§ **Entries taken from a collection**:
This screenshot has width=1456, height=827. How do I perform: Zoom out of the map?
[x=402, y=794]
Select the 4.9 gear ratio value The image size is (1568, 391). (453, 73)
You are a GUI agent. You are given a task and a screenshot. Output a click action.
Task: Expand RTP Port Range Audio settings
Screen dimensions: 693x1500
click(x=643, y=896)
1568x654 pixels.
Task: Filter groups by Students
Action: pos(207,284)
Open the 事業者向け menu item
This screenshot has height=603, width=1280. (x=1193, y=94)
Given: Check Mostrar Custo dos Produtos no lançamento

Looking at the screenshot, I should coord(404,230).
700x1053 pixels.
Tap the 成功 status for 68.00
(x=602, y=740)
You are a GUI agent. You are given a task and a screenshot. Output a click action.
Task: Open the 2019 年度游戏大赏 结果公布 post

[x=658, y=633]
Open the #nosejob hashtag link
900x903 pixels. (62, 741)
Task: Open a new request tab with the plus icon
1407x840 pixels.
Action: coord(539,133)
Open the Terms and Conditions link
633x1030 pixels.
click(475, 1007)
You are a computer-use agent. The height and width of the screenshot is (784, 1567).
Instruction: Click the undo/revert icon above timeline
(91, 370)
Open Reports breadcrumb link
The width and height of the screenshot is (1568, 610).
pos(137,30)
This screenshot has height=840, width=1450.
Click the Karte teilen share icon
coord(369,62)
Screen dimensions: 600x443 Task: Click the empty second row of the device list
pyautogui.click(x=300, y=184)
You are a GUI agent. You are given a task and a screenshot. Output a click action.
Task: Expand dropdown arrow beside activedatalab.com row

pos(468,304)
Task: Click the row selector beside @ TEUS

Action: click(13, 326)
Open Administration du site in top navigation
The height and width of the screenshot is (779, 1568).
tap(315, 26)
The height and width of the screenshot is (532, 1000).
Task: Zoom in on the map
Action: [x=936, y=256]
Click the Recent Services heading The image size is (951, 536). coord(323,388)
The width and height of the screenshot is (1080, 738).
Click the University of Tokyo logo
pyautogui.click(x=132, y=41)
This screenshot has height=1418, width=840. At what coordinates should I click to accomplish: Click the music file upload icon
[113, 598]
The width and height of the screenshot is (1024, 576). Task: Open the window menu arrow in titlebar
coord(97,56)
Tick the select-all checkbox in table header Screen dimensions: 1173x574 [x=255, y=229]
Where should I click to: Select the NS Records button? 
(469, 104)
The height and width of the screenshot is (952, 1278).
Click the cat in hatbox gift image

§ **EXERCISE REQUIREMENTS**:
Take the lines above and print them exactly.

§ **RESULT FOR THIS EXERCISE**:
This screenshot has width=1456, height=827. How do I perform: Zoom out of the map?
[x=402, y=794]
Select the 4.9 gear ratio value The image size is (1568, 391). (453, 73)
You are a GUI agent. You are given a task and a screenshot. Output a click action.
Task: Expand RTP Port Range Audio settings
Screen dimensions: 693x1500
click(x=643, y=896)
1568x654 pixels.
Task: Filter groups by Students
Action: pos(207,284)
Open the 事業者向け menu item
This screenshot has height=603, width=1280. (x=1193, y=94)
Given: Check Mostrar Custo dos Produtos no lançamento

Looking at the screenshot, I should coord(404,230).
700x1053 pixels.
Tap the 成功 status for 68.00
(x=602, y=740)
You are a GUI agent. You are given a task and a screenshot. Output a click action.
Task: Open the 2019 年度游戏大赏 结果公布 post

[x=658, y=633]
Open the #nosejob hashtag link
900x903 pixels. (62, 741)
Task: Open a new request tab with the plus icon
1407x840 pixels.
Action: coord(539,133)
Open the Terms and Conditions link
633x1030 pixels.
click(475, 1007)
You are a computer-use agent. The height and width of the screenshot is (784, 1567).
Instruction: Click the undo/revert icon above timeline
(91, 370)
Open Reports breadcrumb link
The width and height of the screenshot is (1568, 610).
pos(137,30)
This screenshot has height=840, width=1450.
Click the Karte teilen share icon
coord(369,62)
Screen dimensions: 600x443 Task: Click the empty second row of the device list
pyautogui.click(x=300, y=184)
You are a GUI agent. You are given a task and a screenshot. Output a click action.
Task: Expand dropdown arrow beside activedatalab.com row

pos(468,304)
Task: Click the row selector beside @ TEUS

Action: click(13, 326)
Open Administration du site in top navigation
The height and width of the screenshot is (779, 1568).
tap(315, 26)
The height and width of the screenshot is (532, 1000).
Task: Zoom in on the map
Action: [x=936, y=256]
Click the Recent Services heading The image size is (951, 536). coord(323,388)
The width and height of the screenshot is (1080, 738).
Click the University of Tokyo logo
pyautogui.click(x=132, y=41)
This screenshot has height=1418, width=840. At what coordinates should I click to accomplish: Click the music file upload icon
[113, 598]
The width and height of the screenshot is (1024, 576). Task: Open the window menu arrow in titlebar
coord(97,56)
Tick the select-all checkbox in table header Screen dimensions: 1173x574 [x=255, y=229]
Where should I click to: Select the NS Records button? 
(469, 104)
The height and width of the screenshot is (952, 1278).
Click the cat in hatbox gift image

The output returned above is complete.